*Given task:* Please rewrite these rows, replacing "checkbox" with "check box" throughout and leaving everything else unchanged.

*Records for the task:*
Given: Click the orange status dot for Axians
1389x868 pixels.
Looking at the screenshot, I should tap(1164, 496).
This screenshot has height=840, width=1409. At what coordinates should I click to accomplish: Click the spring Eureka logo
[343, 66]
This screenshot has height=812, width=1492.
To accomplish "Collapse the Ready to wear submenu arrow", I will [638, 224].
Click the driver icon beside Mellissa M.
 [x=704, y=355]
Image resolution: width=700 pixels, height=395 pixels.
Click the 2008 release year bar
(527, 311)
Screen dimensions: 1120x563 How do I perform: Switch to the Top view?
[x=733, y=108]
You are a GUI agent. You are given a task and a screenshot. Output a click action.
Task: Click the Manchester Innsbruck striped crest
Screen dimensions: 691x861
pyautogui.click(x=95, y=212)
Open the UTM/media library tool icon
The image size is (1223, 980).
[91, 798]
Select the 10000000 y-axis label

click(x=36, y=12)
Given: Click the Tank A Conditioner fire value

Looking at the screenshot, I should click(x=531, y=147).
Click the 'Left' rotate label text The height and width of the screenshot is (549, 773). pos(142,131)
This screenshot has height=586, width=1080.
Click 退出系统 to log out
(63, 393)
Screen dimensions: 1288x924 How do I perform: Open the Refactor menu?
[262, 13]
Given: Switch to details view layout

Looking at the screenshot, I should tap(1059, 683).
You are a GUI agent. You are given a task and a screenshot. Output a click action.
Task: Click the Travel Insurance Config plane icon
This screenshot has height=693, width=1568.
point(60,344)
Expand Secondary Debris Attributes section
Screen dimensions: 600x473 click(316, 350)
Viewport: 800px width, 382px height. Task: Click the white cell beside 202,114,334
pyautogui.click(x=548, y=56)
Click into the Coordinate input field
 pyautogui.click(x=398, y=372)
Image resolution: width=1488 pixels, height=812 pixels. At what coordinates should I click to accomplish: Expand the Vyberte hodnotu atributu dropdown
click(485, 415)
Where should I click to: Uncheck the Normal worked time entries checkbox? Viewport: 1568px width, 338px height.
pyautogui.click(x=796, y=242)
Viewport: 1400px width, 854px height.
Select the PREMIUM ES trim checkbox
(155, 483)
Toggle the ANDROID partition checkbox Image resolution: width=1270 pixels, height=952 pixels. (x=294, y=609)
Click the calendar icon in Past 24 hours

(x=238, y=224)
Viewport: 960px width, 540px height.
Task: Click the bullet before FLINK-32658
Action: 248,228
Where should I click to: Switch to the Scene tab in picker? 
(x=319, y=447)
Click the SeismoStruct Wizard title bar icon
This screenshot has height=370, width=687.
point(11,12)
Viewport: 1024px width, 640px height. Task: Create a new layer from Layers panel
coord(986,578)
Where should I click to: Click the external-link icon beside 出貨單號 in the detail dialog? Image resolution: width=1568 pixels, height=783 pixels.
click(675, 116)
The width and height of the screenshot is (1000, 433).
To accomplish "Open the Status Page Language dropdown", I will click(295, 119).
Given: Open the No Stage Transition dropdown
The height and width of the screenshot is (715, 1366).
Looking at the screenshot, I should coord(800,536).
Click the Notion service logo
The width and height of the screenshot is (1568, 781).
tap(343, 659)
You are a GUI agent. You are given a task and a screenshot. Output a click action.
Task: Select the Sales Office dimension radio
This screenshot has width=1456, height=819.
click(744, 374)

*Response to this task:*
Given: Click the orange status dot for Axians
1389x868 pixels.
Looking at the screenshot, I should tap(1164, 496).
This screenshot has height=840, width=1409. At what coordinates should I click to accomplish: Click the spring Eureka logo
[343, 66]
This screenshot has height=812, width=1492.
To accomplish "Collapse the Ready to wear submenu arrow", I will [638, 224].
Click the driver icon beside Mellissa M.
 [x=704, y=355]
Image resolution: width=700 pixels, height=395 pixels.
Click the 2008 release year bar
(527, 311)
Screen dimensions: 1120x563 How do I perform: Switch to the Top view?
[x=733, y=108]
You are a GUI agent. You are given a task and a screenshot. Output a click action.
Task: Click the Manchester Innsbruck striped crest
Screen dimensions: 691x861
pyautogui.click(x=95, y=212)
Open the UTM/media library tool icon
The image size is (1223, 980).
[91, 798]
Select the 10000000 y-axis label

click(x=36, y=12)
Given: Click the Tank A Conditioner fire value

Looking at the screenshot, I should click(x=531, y=147).
Click the 'Left' rotate label text The height and width of the screenshot is (549, 773). pos(142,131)
This screenshot has height=586, width=1080.
Click 退出系统 to log out
(63, 393)
Screen dimensions: 1288x924 How do I perform: Open the Refactor menu?
[262, 13]
Given: Switch to details view layout

Looking at the screenshot, I should tap(1059, 683).
You are a GUI agent. You are given a task and a screenshot. Output a click action.
Task: Click the Travel Insurance Config plane icon
This screenshot has height=693, width=1568.
point(60,344)
Expand Secondary Debris Attributes section
Screen dimensions: 600x473 click(316, 350)
Viewport: 800px width, 382px height. Task: Click the white cell beside 202,114,334
pyautogui.click(x=548, y=56)
Click into the Coordinate input field
 pyautogui.click(x=398, y=372)
Image resolution: width=1488 pixels, height=812 pixels. At what coordinates should I click to accomplish: Expand the Vyberte hodnotu atributu dropdown
click(485, 415)
Where should I click to: Uncheck the Normal worked time entries check box? Viewport: 1568px width, 338px height.
pyautogui.click(x=796, y=242)
Viewport: 1400px width, 854px height.
Select the PREMIUM ES trim check box
(155, 483)
Toggle the ANDROID partition check box Image resolution: width=1270 pixels, height=952 pixels. (x=294, y=609)
Click the calendar icon in Past 24 hours

(x=238, y=224)
Viewport: 960px width, 540px height.
Task: Click the bullet before FLINK-32658
Action: 248,228
Where should I click to: Switch to the Scene tab in picker? 
(x=319, y=447)
Click the SeismoStruct Wizard title bar icon
This screenshot has height=370, width=687.
point(11,12)
Viewport: 1024px width, 640px height. Task: Create a new layer from Layers panel
coord(986,578)
Where should I click to: Click the external-link icon beside 出貨單號 in the detail dialog? Image resolution: width=1568 pixels, height=783 pixels.
click(675, 116)
The width and height of the screenshot is (1000, 433).
To accomplish "Open the Status Page Language dropdown", I will click(295, 119).
Given: Open the No Stage Transition dropdown
The height and width of the screenshot is (715, 1366).
Looking at the screenshot, I should coord(800,536).
Click the Notion service logo
The width and height of the screenshot is (1568, 781).
tap(343, 659)
You are a GUI agent. You are given a task and a screenshot. Output a click action.
Task: Select the Sales Office dimension radio
This screenshot has width=1456, height=819.
click(744, 374)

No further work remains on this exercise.